-- START OF Records for this exercise --

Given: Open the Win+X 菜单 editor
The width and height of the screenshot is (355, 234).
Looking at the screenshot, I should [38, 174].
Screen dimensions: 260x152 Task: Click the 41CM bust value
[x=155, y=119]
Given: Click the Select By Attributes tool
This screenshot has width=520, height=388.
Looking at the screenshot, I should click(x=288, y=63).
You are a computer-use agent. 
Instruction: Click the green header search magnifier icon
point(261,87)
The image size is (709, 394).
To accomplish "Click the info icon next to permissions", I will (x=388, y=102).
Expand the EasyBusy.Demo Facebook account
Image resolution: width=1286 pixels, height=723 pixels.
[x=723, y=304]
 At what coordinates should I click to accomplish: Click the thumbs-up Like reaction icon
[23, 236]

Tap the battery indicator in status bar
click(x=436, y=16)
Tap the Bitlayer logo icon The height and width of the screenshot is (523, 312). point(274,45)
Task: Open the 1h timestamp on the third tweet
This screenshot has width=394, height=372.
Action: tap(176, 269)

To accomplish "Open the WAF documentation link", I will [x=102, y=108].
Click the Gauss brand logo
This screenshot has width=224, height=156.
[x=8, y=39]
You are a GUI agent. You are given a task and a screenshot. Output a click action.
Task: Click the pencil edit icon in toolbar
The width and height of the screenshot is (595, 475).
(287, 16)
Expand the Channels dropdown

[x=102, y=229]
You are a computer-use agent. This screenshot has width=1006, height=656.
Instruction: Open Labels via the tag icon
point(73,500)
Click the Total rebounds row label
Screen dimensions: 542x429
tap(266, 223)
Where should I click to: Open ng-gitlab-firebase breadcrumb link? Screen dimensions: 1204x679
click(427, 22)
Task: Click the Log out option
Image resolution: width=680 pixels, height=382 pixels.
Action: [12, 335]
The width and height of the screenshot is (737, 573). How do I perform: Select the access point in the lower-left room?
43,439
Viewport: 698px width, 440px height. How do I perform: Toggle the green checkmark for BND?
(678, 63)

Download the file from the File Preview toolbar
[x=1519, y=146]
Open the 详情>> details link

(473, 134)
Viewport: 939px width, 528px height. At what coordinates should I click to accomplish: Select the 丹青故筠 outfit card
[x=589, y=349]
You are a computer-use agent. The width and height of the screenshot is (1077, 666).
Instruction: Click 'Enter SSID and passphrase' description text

-- END OF Records for this exercise --

--- Instructions for the task ---
Repeat every one of the rows above, word for word.

--- Response to this exercise ---
Given: Open the Win+X 菜单 editor
The width and height of the screenshot is (355, 234).
Looking at the screenshot, I should [38, 174].
Screen dimensions: 260x152 Task: Click the 41CM bust value
[x=155, y=119]
Given: Click the Select By Attributes tool
This screenshot has width=520, height=388.
Looking at the screenshot, I should click(x=288, y=63).
You are a computer-use agent. 
Instruction: Click the green header search magnifier icon
point(261,87)
The image size is (709, 394).
To accomplish "Click the info icon next to permissions", I will (x=388, y=102).
Expand the EasyBusy.Demo Facebook account
Image resolution: width=1286 pixels, height=723 pixels.
[x=723, y=304]
 At what coordinates should I click to accomplish: Click the thumbs-up Like reaction icon
[23, 236]

Tap the battery indicator in status bar
click(x=436, y=16)
Tap the Bitlayer logo icon The height and width of the screenshot is (523, 312). point(274,45)
Task: Open the 1h timestamp on the third tweet
This screenshot has width=394, height=372.
Action: tap(176, 269)

To accomplish "Open the WAF documentation link", I will [x=102, y=108].
Click the Gauss brand logo
This screenshot has width=224, height=156.
[x=8, y=39]
You are a GUI agent. You are given a task and a screenshot. Output a click action.
Task: Click the pencil edit icon in toolbar
The width and height of the screenshot is (595, 475).
(287, 16)
Expand the Channels dropdown

[x=102, y=229]
You are a computer-use agent. This screenshot has width=1006, height=656.
Instruction: Open Labels via the tag icon
point(73,500)
Click the Total rebounds row label
Screen dimensions: 542x429
tap(266, 223)
Where should I click to: Open ng-gitlab-firebase breadcrumb link? Screen dimensions: 1204x679
click(427, 22)
Task: Click the Log out option
Image resolution: width=680 pixels, height=382 pixels.
Action: [12, 335]
The width and height of the screenshot is (737, 573). How do I perform: Select the access point in the lower-left room?
43,439
Viewport: 698px width, 440px height. How do I perform: Toggle the green checkmark for BND?
(678, 63)

Download the file from the File Preview toolbar
[x=1519, y=146]
Open the 详情>> details link

(473, 134)
Viewport: 939px width, 528px height. At what coordinates should I click to accomplish: Select the 丹青故筠 outfit card
[x=589, y=349]
You are a computer-use agent. The width and height of the screenshot is (1077, 666).
Instruction: Click 'Enter SSID and passphrase' description text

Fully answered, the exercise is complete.